Wellbeing of the Elderly in East Asia: China, Korea, and Japan
Jinkook Lee (University of Southern California)
Monday, 4/6/2015. ARCHIVED EVENT
Location: 6050 ISR Thompson St
As a result of decreasing fertility and increasing life expectancy, the elderly proportion of the population and the old-age dependency ratio are both rising across all countries in East Asia, particularly in China, the Republic of Korea, and Japan. Public pension schemes are not sufficient to provide old-age income support in China and Korea, even as the value of filial piety fades. And despite incredible economic growth, several indicators, such as happiness and suicide rates, suggest that elderly wellbeing in these three countries is not very good. We empirically investigate wellbeing of the elderly in China, Korea, and Japan using comparable data from the China Health and Retirement Longitudinal Study, the Korean Longitudinal Study on Aging, and the Japanese Study of Aging and Retirement. Specifically, we examine age gradients for depressive symptoms, controlling for demographics, economic variables, family and social variables, and health variables.

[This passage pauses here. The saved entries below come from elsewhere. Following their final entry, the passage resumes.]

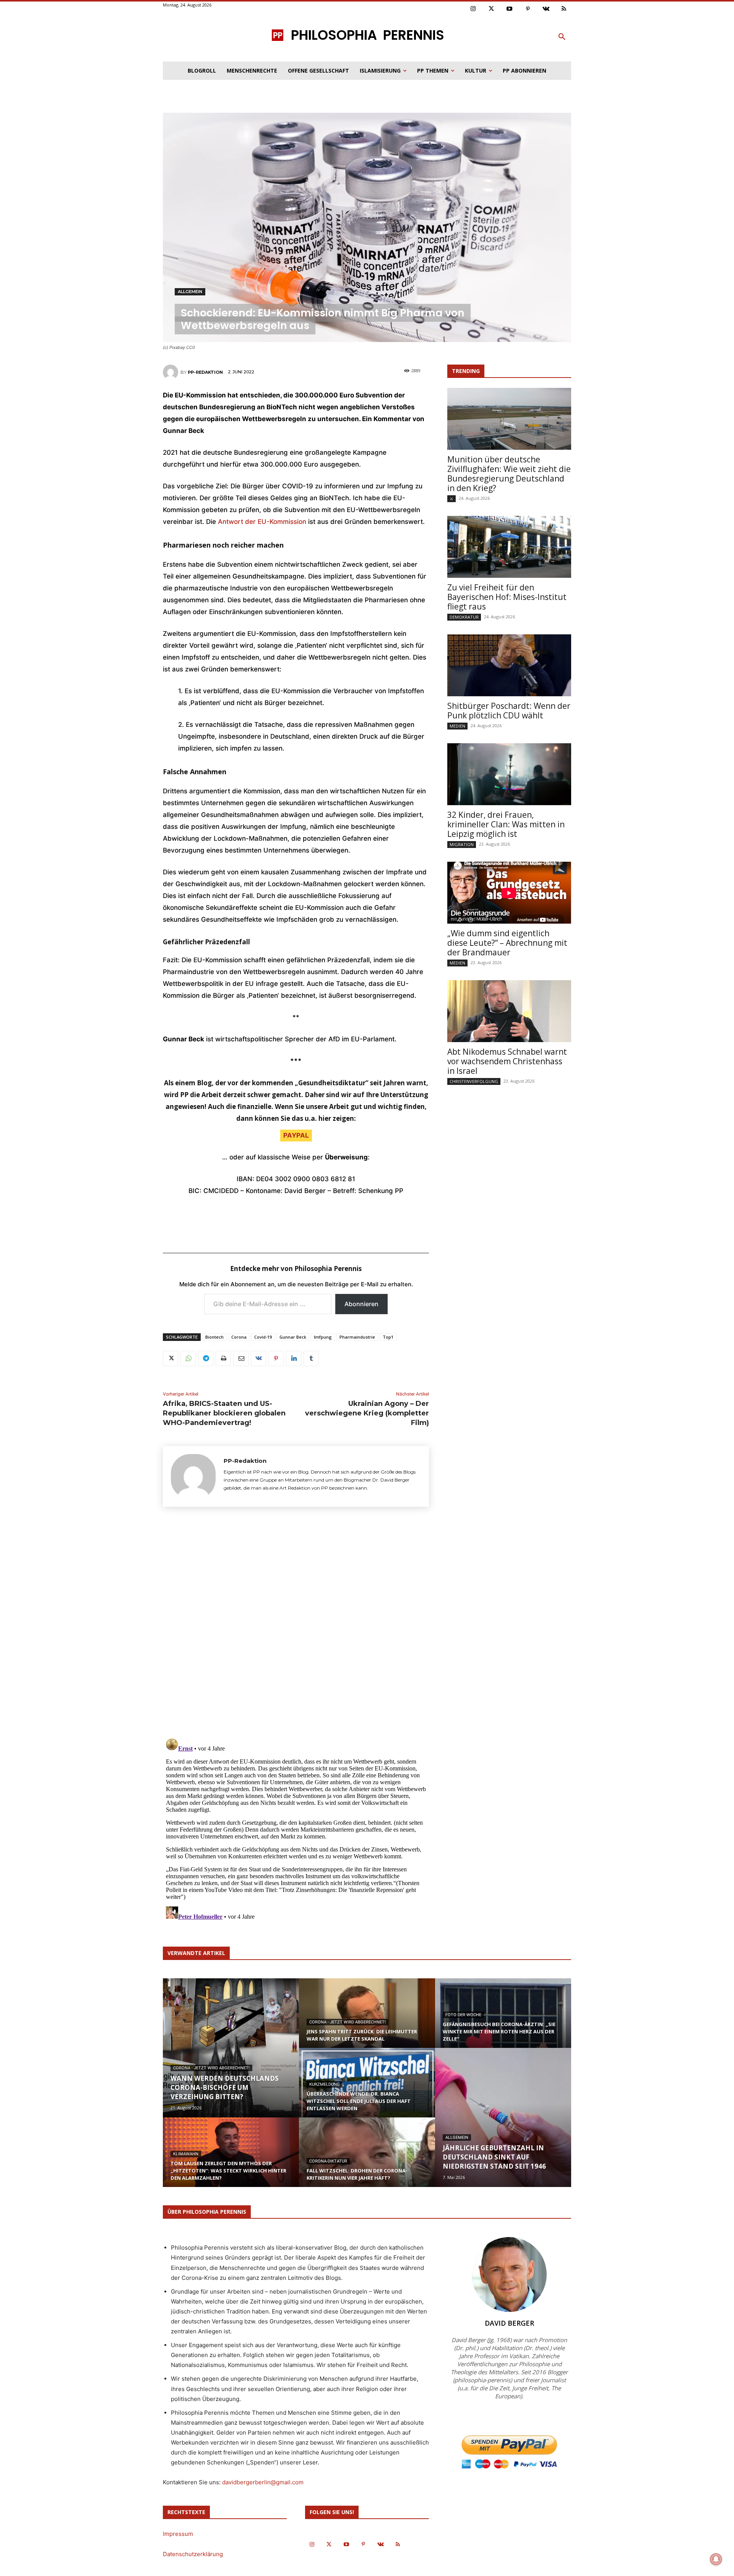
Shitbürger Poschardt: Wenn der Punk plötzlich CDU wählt (508, 710)
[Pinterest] (528, 9)
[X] (170, 1358)
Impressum (178, 2533)
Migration (462, 844)
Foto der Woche (463, 2014)
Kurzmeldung (324, 2084)
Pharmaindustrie (357, 1337)
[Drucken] (223, 1358)
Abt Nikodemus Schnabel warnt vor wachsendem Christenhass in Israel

Jinkook Lee is a senior economist at the Dornsife Center for Economic and Social Research, University of Southern California and at the RAND Corporation. Before joining USC, she was a professor at the Pardee RAND Graduate School, the Ohio State University, and the University of Georgia, Athens. She has also held visiting positions at the Federal Reserve Board and at the University of Wisconsin, Madison. Currently, she directs the Center for Global Aging Research at USC. She is a co-principal investigator of the Longitudinal Aging Study in India (LASI) funded by the National Institute on Aging and the Government of India. She also leads an international data harmonization project funded by the National Institute on Aging, the Gateway to Global Aging Data (g2aging.org), a platform for population survey data on aging from 26 countries around the world. Her current research interests include late-life cognition and dementia, determinants of late-life subjective well-being, and the socioeconomic gradients of metabolic syndrome. She received her Ph.D. in family economics from the Ohio State University and her Bachelor of Science from Seoul National University.